With the introduction of MR conditional pacemakers the discussion regarding the patients in whom the device should be implanted is launched. Clearly at this time there are not enough data available to conclude that MR conditional pacemakers are equal to conventional pacemakers with regard to technical success, functionality and long term results. However, assuming that MR conditional pacemakers and conventional pacemakers are equal with regard to technical success, efficacy and outcome, selection of the device should be evaluated carefully. At the present time, patients who need a pacemaker and who have a pre-existing co-morbidity of an oncological, neurological, orthopaedic or cardiovascular disease should be proposed for implantation of an MR conditional pacemaker system. Alternatively, the patients should at least be considered for implantation of MR compatible leads. Although this seems to be a short term strategy, since almost all device manufacturers are announcing MR conditional pacemakers, it is very likely that MR conditional pacemakers will become standard of care in the near future.

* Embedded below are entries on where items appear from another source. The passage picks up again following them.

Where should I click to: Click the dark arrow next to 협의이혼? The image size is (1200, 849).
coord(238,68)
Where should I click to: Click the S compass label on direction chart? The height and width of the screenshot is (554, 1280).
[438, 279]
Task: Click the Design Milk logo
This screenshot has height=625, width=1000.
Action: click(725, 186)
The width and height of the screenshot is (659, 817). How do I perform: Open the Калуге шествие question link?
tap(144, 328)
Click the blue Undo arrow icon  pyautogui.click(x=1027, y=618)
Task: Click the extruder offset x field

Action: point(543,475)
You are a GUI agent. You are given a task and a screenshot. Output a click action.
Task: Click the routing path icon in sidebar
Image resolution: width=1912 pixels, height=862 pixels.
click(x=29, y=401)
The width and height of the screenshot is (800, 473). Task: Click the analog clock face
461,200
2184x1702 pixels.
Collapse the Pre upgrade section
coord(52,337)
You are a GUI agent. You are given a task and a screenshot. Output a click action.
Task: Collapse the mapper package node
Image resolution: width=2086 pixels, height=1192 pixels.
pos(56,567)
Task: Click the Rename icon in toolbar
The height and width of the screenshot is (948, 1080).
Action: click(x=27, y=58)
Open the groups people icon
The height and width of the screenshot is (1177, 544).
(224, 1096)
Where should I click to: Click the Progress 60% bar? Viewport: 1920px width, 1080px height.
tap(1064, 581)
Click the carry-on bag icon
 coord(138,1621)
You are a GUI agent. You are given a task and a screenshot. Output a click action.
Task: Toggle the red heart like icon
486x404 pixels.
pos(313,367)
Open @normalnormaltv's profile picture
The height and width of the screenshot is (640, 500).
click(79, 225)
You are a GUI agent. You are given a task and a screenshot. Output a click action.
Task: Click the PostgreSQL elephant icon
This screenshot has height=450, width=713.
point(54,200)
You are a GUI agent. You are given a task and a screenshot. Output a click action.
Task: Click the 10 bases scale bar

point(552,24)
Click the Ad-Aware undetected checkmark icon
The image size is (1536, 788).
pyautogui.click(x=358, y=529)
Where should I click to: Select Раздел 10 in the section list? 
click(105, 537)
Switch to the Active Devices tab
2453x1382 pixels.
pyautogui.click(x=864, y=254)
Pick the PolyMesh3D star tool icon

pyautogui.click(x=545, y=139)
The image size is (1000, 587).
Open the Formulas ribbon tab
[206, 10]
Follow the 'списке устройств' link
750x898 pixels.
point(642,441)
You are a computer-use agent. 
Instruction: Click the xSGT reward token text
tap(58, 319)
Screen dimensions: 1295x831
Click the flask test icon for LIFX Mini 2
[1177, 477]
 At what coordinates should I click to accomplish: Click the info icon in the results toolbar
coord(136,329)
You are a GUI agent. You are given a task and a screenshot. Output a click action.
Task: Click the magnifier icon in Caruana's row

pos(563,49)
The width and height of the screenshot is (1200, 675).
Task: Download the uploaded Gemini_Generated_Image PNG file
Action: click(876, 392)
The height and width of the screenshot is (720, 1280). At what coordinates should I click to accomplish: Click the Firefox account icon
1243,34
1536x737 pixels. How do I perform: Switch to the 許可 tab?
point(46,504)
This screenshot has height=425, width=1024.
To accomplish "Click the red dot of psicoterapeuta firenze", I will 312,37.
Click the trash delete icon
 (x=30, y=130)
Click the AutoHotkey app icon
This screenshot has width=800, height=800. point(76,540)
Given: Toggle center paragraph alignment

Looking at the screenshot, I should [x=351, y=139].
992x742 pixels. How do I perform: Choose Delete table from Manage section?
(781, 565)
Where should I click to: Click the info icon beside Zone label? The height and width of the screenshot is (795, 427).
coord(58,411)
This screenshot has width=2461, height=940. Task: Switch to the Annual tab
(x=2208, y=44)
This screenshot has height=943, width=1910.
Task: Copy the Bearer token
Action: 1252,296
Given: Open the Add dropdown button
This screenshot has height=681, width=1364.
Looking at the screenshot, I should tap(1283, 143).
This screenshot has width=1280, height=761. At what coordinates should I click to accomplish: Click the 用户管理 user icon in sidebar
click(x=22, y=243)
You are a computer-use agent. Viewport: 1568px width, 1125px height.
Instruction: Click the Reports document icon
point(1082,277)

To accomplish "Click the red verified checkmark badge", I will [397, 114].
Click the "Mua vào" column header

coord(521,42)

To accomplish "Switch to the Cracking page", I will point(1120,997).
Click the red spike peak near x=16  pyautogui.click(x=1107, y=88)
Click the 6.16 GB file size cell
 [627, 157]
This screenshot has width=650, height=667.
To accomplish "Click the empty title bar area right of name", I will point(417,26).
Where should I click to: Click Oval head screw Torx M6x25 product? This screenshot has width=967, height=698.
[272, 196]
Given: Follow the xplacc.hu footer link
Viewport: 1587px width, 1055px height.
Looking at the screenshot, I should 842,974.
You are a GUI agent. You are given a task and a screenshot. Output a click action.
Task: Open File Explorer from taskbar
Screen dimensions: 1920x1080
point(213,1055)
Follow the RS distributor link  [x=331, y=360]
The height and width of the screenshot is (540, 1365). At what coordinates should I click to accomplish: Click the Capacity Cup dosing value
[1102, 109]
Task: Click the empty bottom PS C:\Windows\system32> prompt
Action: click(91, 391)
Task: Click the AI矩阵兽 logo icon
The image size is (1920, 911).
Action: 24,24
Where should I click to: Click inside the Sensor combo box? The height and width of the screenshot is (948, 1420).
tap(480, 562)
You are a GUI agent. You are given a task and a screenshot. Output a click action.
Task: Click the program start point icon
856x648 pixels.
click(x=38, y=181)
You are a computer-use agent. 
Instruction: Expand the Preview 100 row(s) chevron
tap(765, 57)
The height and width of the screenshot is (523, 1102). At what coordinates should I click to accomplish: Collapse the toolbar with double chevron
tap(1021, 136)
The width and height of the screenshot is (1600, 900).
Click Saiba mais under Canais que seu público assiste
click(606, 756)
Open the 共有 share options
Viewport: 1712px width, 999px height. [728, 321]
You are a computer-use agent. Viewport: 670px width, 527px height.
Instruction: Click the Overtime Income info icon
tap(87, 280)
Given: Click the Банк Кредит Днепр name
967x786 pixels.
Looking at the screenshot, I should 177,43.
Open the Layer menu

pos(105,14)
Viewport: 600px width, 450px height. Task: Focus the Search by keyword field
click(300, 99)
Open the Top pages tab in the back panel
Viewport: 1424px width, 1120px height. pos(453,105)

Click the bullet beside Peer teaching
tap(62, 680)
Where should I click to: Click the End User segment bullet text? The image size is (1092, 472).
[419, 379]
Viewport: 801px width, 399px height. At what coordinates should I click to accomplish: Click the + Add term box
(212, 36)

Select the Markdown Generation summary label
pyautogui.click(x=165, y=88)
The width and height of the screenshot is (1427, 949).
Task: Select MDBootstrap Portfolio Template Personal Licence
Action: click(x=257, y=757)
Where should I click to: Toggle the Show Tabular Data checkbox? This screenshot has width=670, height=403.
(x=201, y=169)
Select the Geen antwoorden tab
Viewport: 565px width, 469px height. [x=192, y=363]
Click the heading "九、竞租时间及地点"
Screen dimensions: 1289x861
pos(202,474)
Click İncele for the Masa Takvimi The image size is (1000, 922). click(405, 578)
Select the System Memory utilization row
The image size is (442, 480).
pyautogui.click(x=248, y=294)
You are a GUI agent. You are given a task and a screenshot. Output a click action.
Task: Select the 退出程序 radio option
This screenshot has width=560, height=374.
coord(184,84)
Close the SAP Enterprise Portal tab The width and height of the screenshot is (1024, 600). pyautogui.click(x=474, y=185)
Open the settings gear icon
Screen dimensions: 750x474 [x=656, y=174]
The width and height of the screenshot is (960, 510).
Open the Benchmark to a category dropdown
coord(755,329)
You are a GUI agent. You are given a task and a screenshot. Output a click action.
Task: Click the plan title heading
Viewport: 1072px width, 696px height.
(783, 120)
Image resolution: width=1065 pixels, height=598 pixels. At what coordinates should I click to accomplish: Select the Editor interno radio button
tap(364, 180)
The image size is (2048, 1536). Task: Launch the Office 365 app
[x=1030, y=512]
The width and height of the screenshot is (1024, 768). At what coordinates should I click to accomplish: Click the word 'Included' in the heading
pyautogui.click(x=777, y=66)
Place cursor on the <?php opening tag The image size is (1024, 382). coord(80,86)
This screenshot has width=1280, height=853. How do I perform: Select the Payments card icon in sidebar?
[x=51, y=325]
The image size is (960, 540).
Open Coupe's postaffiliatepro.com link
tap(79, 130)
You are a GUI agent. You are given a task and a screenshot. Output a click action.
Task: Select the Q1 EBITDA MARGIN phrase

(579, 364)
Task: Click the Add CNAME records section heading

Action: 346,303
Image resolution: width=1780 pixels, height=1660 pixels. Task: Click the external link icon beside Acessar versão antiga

Currently available MR conditional pacing systems meet an increasing demand for imaging in a growing number of patients with pacemakers. New generations of MR pacemakers with fewer restrictions and more automaticity can be expected, resulting in faster and easier procedures. Future research will also be directed to development of MR compatible implantable cardioverter defibrillator (ICD) devices. However, at the time of writing there is no ICD product on the horizon which meets the demand for an MR conditional ICD.
Future generations of MR compatible pacemakers will also be approved for 3.0 T scanning, although at this time this is not a real limitation since MR imaging at 1.5 T is adequate for most imaging requirements.
Study funding / potential competing interests
The results of the survey published in this article were supported by a grant from Medtronic (Schweiz) AG.